La vida me está dando una segunda oportunidad. Sé que suena romántico, pero el tesoro más grande que uno puede tener es una familia. Afortunadamente me dí cuenta a tiempo y ahora disfruto de una estabilidad emocional con Jennifer y las niñas, que no cambiaría por nada del mundo. Sólo la falta de salud me puede apartar de su lado.

¿Se ven sus películas en casa?
No sabes el pudor que me da pero algunas se ven. A mis hijas les gustan todas mis películas malas (risas) Hace tiempo quise que vieran "Rambo" pero tuve que quitarla. Se pusieron histéricas porque pensaban que íban a matar a su papá.

¿La fama crea adicción?
Es una drogra. La fama es peor que la heroína, peor que el opio. Si eres adicto a alguna sustancia, te haces daño sólo a ti mismo, pero, si eres famoso, el daño con tus actitudes se lo puedes hacer a mucha gente, por eso hay que procurar ser siempre un buen ejemplo. La fama hace que la gente creas que eres más importante de lo que realmente debes ser. El actor debe ser humilde y no creer que puede cambiar el mundo.

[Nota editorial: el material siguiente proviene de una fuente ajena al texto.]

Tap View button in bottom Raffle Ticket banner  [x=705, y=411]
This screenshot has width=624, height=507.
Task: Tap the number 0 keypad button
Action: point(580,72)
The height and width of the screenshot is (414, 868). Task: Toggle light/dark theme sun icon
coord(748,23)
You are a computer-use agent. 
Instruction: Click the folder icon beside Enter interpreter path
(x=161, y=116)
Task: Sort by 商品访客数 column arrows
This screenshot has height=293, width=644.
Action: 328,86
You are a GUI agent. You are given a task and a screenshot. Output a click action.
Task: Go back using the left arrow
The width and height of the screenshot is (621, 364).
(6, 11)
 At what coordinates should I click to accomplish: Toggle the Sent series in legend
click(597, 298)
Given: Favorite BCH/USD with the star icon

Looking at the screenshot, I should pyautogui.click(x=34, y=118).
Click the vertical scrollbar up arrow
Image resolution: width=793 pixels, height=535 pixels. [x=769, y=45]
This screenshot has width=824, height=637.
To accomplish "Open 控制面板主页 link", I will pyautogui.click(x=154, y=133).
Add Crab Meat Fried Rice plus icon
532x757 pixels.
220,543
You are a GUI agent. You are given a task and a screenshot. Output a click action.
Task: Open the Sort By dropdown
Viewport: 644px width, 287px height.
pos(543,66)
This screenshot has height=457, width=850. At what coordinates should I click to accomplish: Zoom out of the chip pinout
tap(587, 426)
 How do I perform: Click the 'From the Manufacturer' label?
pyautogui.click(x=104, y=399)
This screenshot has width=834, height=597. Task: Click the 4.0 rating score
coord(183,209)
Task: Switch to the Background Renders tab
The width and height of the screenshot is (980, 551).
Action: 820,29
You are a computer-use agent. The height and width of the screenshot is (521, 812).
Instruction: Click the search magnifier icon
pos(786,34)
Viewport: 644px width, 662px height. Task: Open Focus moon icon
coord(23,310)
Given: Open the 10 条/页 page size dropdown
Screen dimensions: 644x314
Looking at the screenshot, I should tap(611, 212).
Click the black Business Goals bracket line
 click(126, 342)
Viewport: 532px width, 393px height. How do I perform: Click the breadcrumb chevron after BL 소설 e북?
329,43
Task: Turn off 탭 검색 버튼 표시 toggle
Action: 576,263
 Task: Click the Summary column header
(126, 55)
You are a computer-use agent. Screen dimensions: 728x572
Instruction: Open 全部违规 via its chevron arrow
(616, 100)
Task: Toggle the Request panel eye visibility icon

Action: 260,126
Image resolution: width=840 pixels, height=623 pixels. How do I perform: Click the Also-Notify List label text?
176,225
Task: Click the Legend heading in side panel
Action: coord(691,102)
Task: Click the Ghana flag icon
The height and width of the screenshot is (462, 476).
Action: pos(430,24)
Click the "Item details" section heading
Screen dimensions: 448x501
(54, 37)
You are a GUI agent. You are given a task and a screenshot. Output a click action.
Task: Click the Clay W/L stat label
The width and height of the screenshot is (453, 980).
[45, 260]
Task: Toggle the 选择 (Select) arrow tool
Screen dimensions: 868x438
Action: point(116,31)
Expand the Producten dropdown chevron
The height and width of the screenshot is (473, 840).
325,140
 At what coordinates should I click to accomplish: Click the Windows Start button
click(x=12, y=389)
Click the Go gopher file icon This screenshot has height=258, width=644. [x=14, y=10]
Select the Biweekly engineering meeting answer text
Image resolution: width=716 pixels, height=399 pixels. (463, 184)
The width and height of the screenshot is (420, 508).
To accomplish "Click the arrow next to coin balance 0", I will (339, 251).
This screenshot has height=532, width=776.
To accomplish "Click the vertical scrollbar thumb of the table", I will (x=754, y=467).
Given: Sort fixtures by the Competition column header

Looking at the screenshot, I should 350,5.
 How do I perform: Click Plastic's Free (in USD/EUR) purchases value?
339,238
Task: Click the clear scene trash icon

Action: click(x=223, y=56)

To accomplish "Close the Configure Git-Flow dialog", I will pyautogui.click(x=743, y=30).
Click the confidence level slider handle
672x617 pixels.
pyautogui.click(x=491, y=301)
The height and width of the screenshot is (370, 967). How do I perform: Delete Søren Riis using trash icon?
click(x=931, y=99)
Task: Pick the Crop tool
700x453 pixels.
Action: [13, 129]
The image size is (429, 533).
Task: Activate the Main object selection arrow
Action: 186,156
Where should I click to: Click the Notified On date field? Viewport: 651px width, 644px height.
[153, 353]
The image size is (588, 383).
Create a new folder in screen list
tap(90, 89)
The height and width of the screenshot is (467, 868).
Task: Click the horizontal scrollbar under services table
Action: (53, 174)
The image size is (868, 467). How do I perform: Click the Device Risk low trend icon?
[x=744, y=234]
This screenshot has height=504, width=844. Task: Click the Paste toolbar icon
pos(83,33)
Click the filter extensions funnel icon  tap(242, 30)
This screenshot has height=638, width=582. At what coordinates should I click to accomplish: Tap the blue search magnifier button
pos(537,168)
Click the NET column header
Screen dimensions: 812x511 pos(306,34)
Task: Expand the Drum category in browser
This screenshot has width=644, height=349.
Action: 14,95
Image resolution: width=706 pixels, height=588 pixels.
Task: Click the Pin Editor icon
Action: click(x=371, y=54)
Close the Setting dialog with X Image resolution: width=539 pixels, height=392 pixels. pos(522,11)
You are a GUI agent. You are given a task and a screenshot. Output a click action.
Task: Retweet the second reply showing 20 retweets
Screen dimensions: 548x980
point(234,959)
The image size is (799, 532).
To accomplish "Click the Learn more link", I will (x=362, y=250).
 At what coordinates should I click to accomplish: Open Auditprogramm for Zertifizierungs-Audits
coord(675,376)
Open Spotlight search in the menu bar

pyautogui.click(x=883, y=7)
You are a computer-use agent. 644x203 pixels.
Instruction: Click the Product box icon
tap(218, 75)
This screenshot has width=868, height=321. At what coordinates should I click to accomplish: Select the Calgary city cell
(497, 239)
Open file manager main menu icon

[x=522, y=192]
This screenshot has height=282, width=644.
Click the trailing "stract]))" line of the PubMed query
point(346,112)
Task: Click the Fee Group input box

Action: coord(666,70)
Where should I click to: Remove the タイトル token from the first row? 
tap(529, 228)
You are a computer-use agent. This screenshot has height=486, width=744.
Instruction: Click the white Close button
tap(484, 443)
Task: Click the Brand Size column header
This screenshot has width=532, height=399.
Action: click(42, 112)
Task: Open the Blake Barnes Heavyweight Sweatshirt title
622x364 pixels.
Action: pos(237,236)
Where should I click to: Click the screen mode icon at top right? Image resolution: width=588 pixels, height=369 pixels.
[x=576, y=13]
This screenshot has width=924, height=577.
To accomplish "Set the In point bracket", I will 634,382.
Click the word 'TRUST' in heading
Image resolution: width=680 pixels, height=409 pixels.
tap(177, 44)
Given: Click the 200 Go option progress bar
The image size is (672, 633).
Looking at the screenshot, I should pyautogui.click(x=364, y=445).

Tal vez por eso, ¿podría vivir sin este trabajo?
Te aseguro que sí, aunque no es fácil. Tengo compañeros que han llegado a la cima, han tocado el cielo con los dedos y, cuando las cosas no han ido tan bien, se han vuelto locos y han comenzado un camino de autodestrucción. En los últimos diez años, yo he estado apartado del cine. Y he sobrevivido porque, afortunadamente, tengo a mi mujer y a mis hijas con las que disfrutar de sus vivencias.

Aún así, ¿qué le ha dado este trabajo que no ha encontrado, por ejemplo, en la pintura? (es un pintor consagrado y sus cuadros se cotizan al alza)
No hay nada tan poderoso como el cine. Este trabajo me ha dado la oportunidad única de rodar películas, que me sobrevivirán en el tiempo. El cine me ha permitido expresarme a través de personajes impensables. Con ellos he crecido como persona y eso no es fácil de olvidar. Pero hay vida más allá del cine y, como sé que esto no es eterno, tengo otras actividades que llenan mi vida. La pintura es una, como lo es la producción o la dirección de cine. Es una manera de estar ligado a este trabajo, que me ha dado tanto, sin tener que seguir “poniendo la cara”, porque los años pasan factura.



¿Le preocupa el paso de los años?
Lo que tengo miedo es a no cumplirlos, así que mientras los vaya sumando y puedo contarlo. Soy feliz pero no soy un insensato y me miro cada día en el espejo. Mi rostro es el fiel reflejo de la huella que la vida ha ido dejando a su paso.

Es que Rocky ha recibido puñetazos inolvidables.
Y, la mayoría de ellos, eran reales. En el último "Rocky VI", los golpes que recibo son auténticos. Uno de ellos, en el segundo asalto del combate, me caí al suelo. Me quedé noqueado, mareado pero sabía que ese golpe no estaba en el guión, que era un puñetazo extra. En ese momento, entendí perfectamente lo que sienten los boxeadores, cuando reciben esos golpes que los dejan KO.

¿Alguno de ellos le ha dejado “fuera de juego” en tu vida?
Gracias a Dios no. La vida ha sido muy generosa conmigo. A veces he pensado que no merezco todo lo que me ha dado. Ahora, que ya soy mayor y que me doy cuenta que el tiempo pasa muy rápido, quiero sacar todo lo que llevo dentro para que, el día que me muera,pueda hacerlo feliz, completamente vacío porque lo he dado todo, sin nada pendiente que ofrecer. Y creo que lo voy a conseguir, porque en esta segunda oportunidad que la vida me está brindando, soy una buena persona. Y espero tener mi recompensa.